At the end of Friday at West Mersea, 180+ great crested grebes, ten red-breasted mergansers and two Mediterranean gulls were seen off Kingsland Road on a very calm sea as the sunset.

A marsh harrier flew along the coastline at the park on Thursday morning and a two pochard were seen on the park pond by Martin Cock on Monday 23rd.

This grey seal was an unexpected sight on the saltmarsh at Maydays farm late on Wednesday 25th, as this is the haunt of common seals. This is the first time I've seen a grey seal here and I've not heard of any other sightings here either. Its head shape is less rounded, a higher "Roman-nose" snout and two separate nostril slits which don't meet, are the distinguishing features.

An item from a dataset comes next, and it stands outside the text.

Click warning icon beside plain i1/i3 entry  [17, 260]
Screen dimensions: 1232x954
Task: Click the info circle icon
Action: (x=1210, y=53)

I joined Andy Field along the Maydays seawall for the last hour of daylight to check the harrier activity on Langenhoe on Wednesday late afternoon. There was no sign of any hen harriers which is what we had hoped for, while the marsh harriers seemed to head eastwards at dusk to roost in their usual spot at the Langenhoe Point. At least eight marsh harriers were seen including two on Reeveshall and also four barn owls and a common buzzard hunting over the ranges.

Other birds of note were a Cetti's warbler heard singing loudly from across the Pyefleet channel on Langenhoe, also a dozen fieldfares on bushes there and a male pintail in the channel. The distinctive call of a grey partridge was heard from the Maydays fields but the light was too poor to see it. By Broad Fleet 25 coot were feeding on the grass.

This oystercatcher was on the mud near the East Mersea Point on Wednesday 25th at low tide. Also noted from here were 10 red-breasted mergansers in the river, 50+ avocets in the Colne and a reed bunting singing from the bushes at the Point.

In the grazing fields 1000 wigeon were feeding and 600 golden plover also roosted in the fields. The female stonechat was by the seawall, 10 tufted ducks were on the dyke and a sparrowhawk flew past the pond.

The moth trap was dusted down, old leaves plucked out of it and spiders cob-webs brushed off, ready for the milder night on Wednesday with a temperature of about 7 degrees. A double digit count by Thursday morning of eleven individuals of four macro species made it worthwhile.
This one pictured above is the fairly common pale-brindled beauty, one of four that were seen at the trap.

The satellite moth is a regular moth in the early spring as well as in the autumn too. This individual has the large orange dot on each wing with a tiny satellite spot next to it.
Also recorded were three dotted borders and three March moths.